On March 19, local conferences such as the Northern Sun Intercollegiate Conference, as well as the NCAA as a whole, suspended all in-person activities including workouts, practices and meetings. As first announced, the earliest these could have resumed was April 1, but that timeline is fluid with it already being postponed until further notice.
This leaves a hole in the student athlete experience for Sam Harris, MSUM junior football player.
“A lot of athletics-wise, we are completely on our own. We get workouts sent to us, but we’re not getting that comradery with teammates, we’re not getting any team building time in the locker room, in the weight room, on the field,” Harris said.
This gap left is being solved by online solutions, many used by internet classes as well.
“Team bonding is a lot different. Zoom meetings have become a lot more fun.”
“Team bonding is a lot different. Zoom meetings have become a lot more fun. We don’t get to get together in actual team meetings, but we do get to see each other three or four times a week online, so we joke around and have a good time, on the internet setting,” Harris said.

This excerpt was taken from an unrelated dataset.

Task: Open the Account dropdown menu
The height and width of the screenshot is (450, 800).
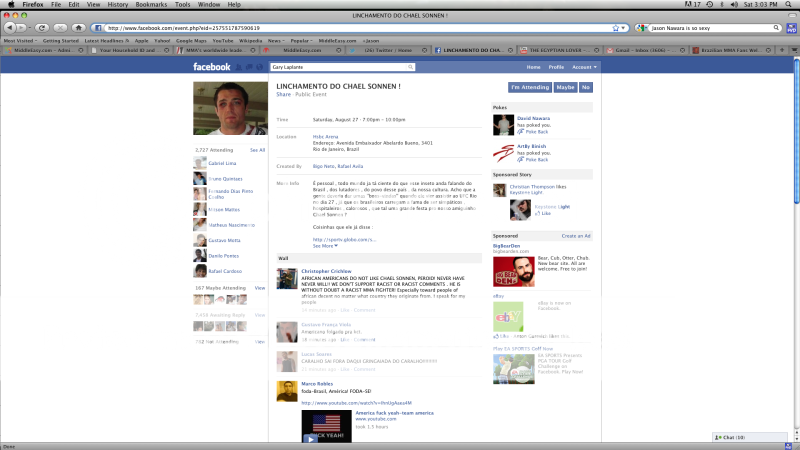Action: coord(585,67)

The NCAA is allowing for up to four hours a week for meetings that are held over a video platform, such as Zoom.
Creativity is not only for leadership and position meetings, but also for workouts. Austin Roob, MSUM junior football player, has seen his teammates take it into their own hands to stay active.
“The guys have gone out and bought or built their own squat rack and put it in their garage, finding a way to stay in shape and keep their strength they’ve built over the winter,” Roob said. A few members of the football team have resorted to putting together squat racks with woods and screws.

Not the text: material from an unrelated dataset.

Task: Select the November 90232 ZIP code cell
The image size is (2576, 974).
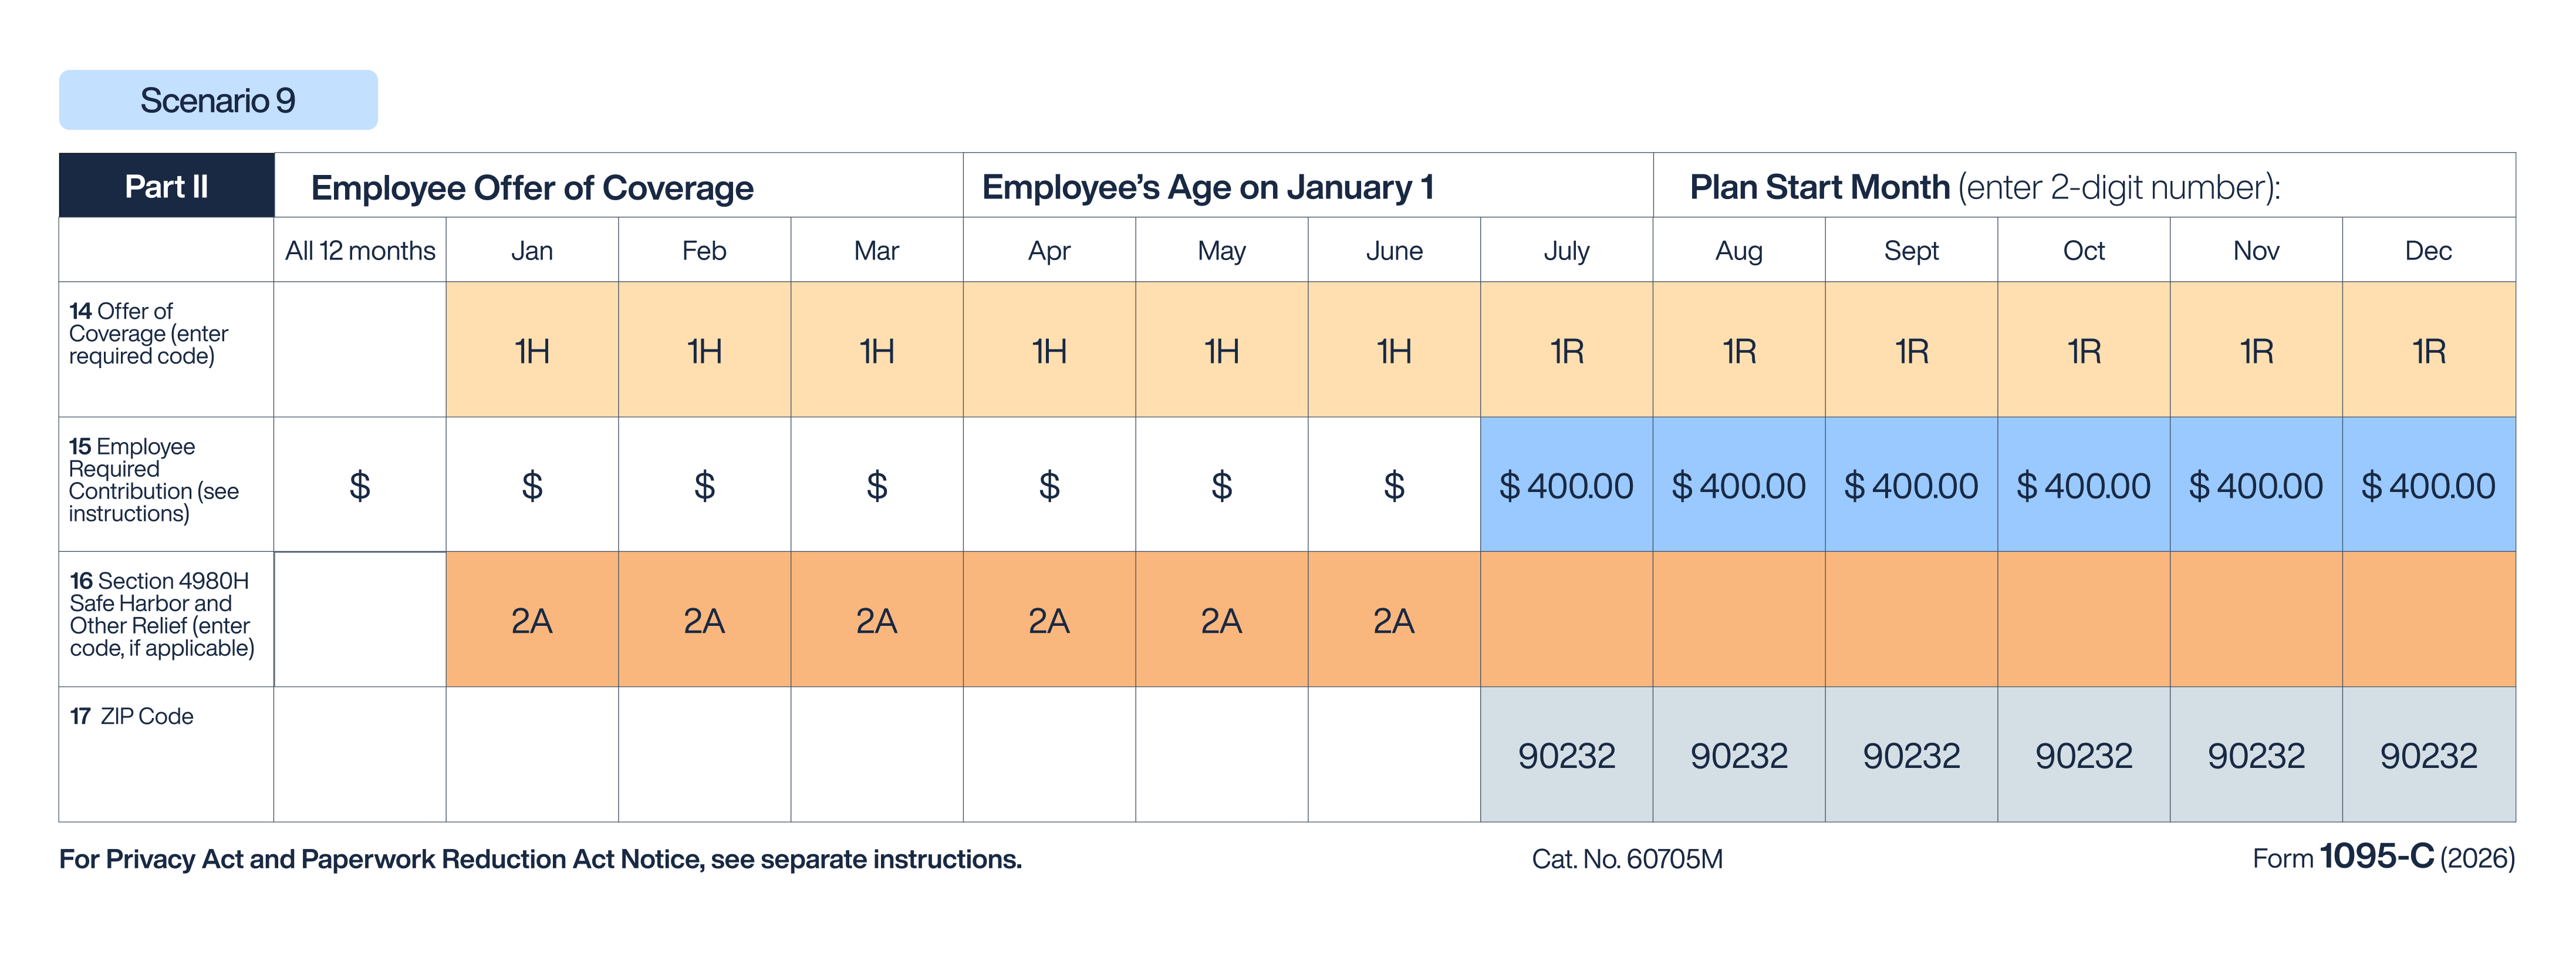Action: pos(2256,755)
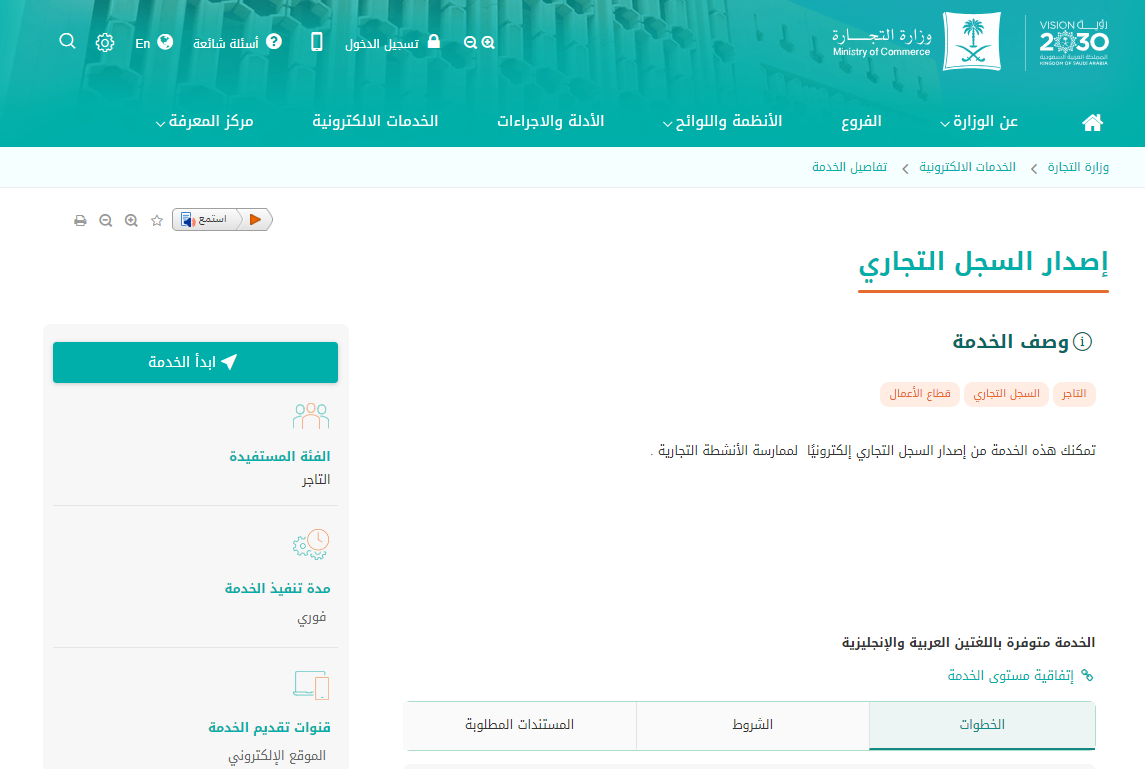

This long time away from face-to-face contact could cause a drift between players.
“I think there is a chance it will split up the team a little bit between guys who stay up here and guys we know who are working out and taking care of business,” Harris said. “I don’t think it will really affect the team bonding, but (it could with) guys who aren’t always showing up to meetings or guys we can’t really trust who are working out.”
One shared thought between the two of them is trying to find a silver lining through all of this. Roob sees the light at the end of the tunnel.

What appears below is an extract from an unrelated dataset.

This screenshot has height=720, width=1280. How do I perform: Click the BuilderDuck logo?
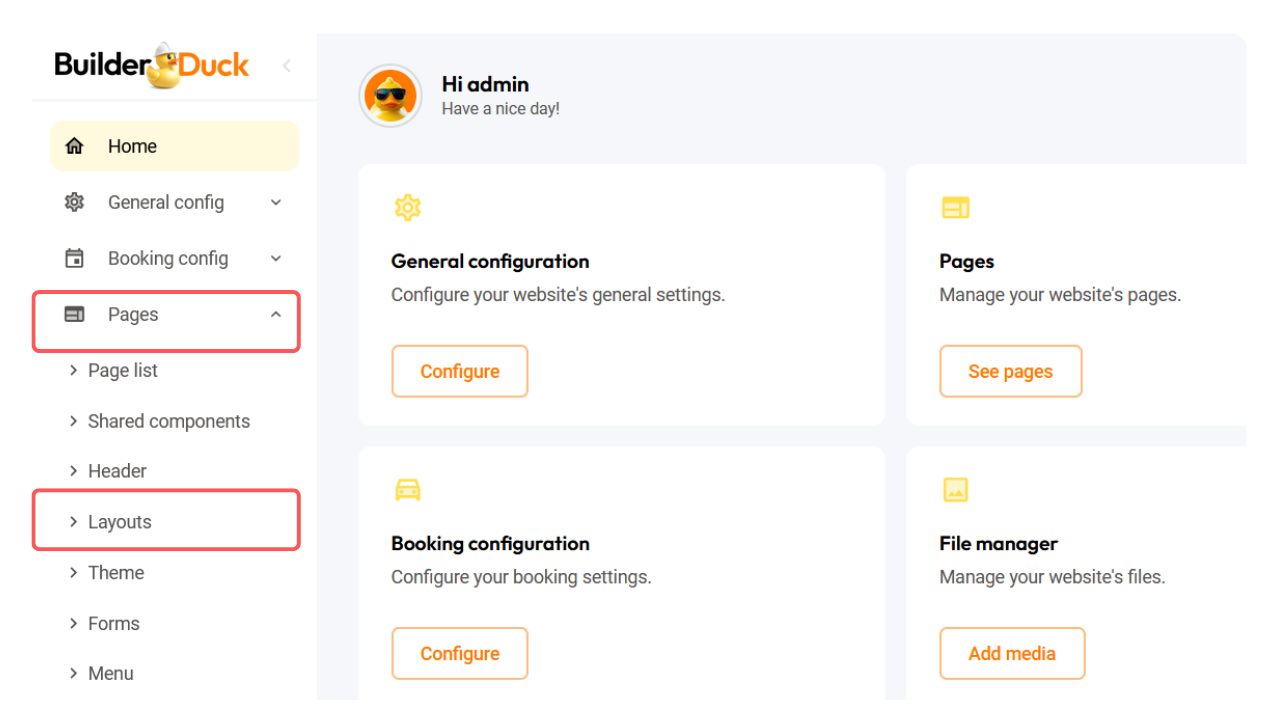click(152, 66)
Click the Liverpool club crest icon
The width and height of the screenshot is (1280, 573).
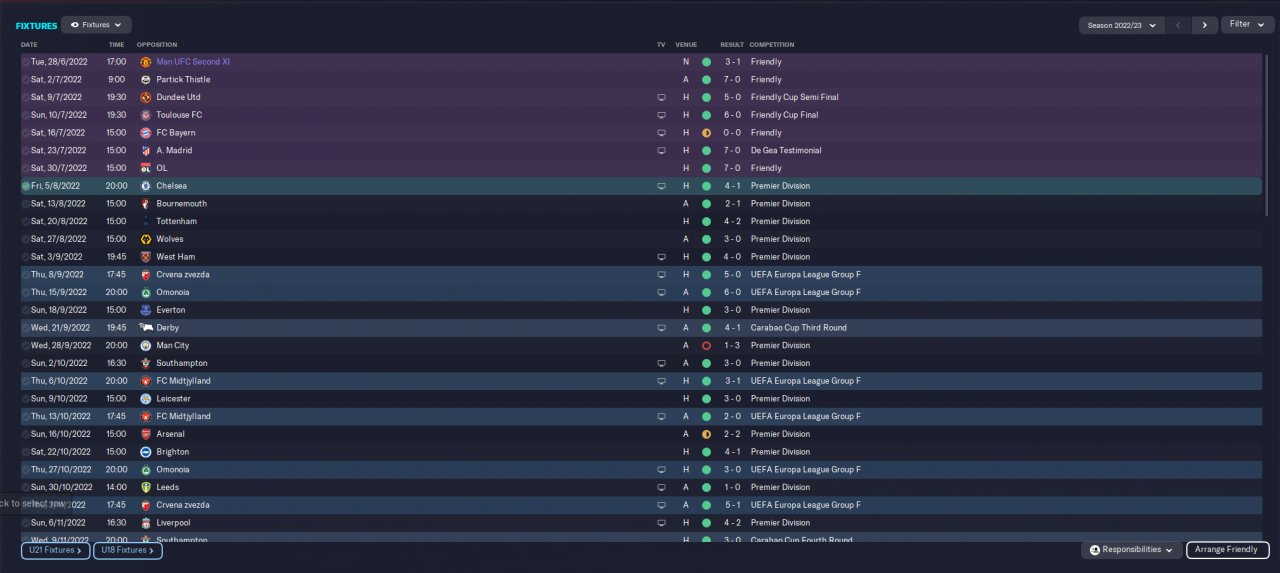[x=145, y=523]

“You can always find positives. Right now there’s a ton of negatives, but you can try to find a couple of positive things out of it,” Roob said.
Harris is indeed taking the negative in life and making it positive.
“I think it’s a unique opportunity for everyone who plays a college sport right now to realize why they are playing it and why they want to keep doing it,” Harris said. “When you’re with your teammates it’s easy to keep going, but when you’re working out in a garage or a basement completely on your own, it’s a mental test to realize why you are doing this.”
While this is not the typical offseason in years past, it is the current-day norm, with no sign of change in at least the next couple of weeks.